Drapeau_europeen.jpgNe pas mélanger les genres. Voilà ce que préconise le Sénat dans une résolution européenne adoptée ce mois-ci (et présentée par le Sénateur PS Jean-Yves Leconte) en s’opposant au renforcement de la finalité sécuritaire de la base européenne de données, Eurodac. D’après les sénateurs, cette base, qui rassemble les empreintes digitales des demandeurs d’asile et des étrangers en situation irrégulière appréhendés à la frontière ou sur le territoire national, est mal tenue, en particulier par la France. C’est l’une des raisons qu’ils invoquent pour refuser l’accès aux services répressifs à la base.

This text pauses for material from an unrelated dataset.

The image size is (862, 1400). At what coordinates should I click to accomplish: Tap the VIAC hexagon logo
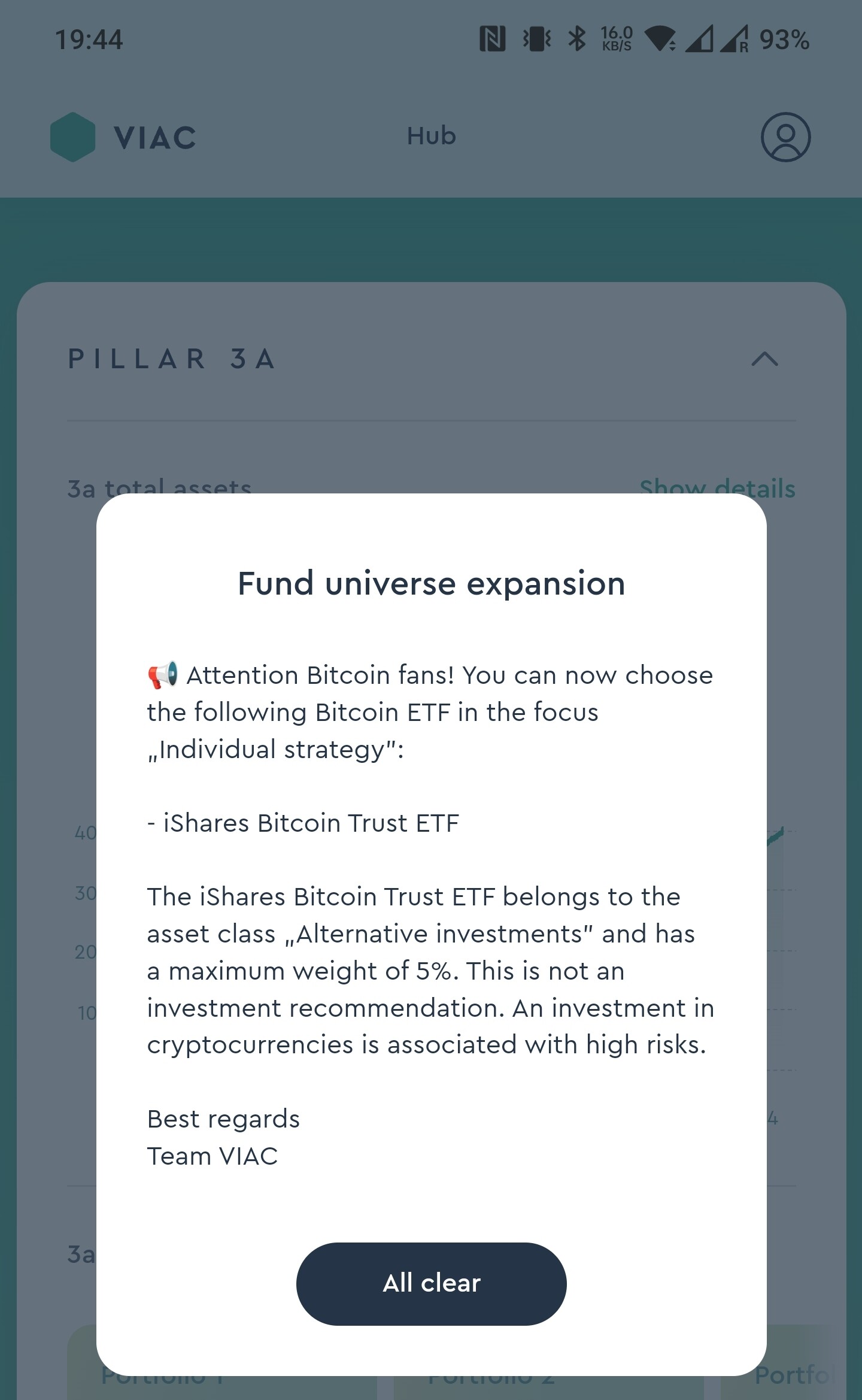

Reste que le débat sur Eurodac s'inscrit en toile de fond du processus de sécurisation des bases de données ayant trait à l'asile et à l'immigration. La base de données Eurodac évolue(rait) ainsi (si le texte présenté par la Commission était adopté) en direction de la constellation des systèmes d'informations assurant directement ou indirectement la sécurité de l'Union. Une confirmation, s'il en est, que l'immigration clandestine est considérée avant tout comme une menace à la sécurité intérieure (le bras de ber franco-italien du printemps 2011 et la crise actuelle de l'espace Schengen étant le symptôme de cette évolution).
Quant aux demandeurs d'asile, ils tendent à apparaître, à des degrés divers, comme des terroristes et des criminels en puissance et ce, depuis les attentats du 11 septembre 2001.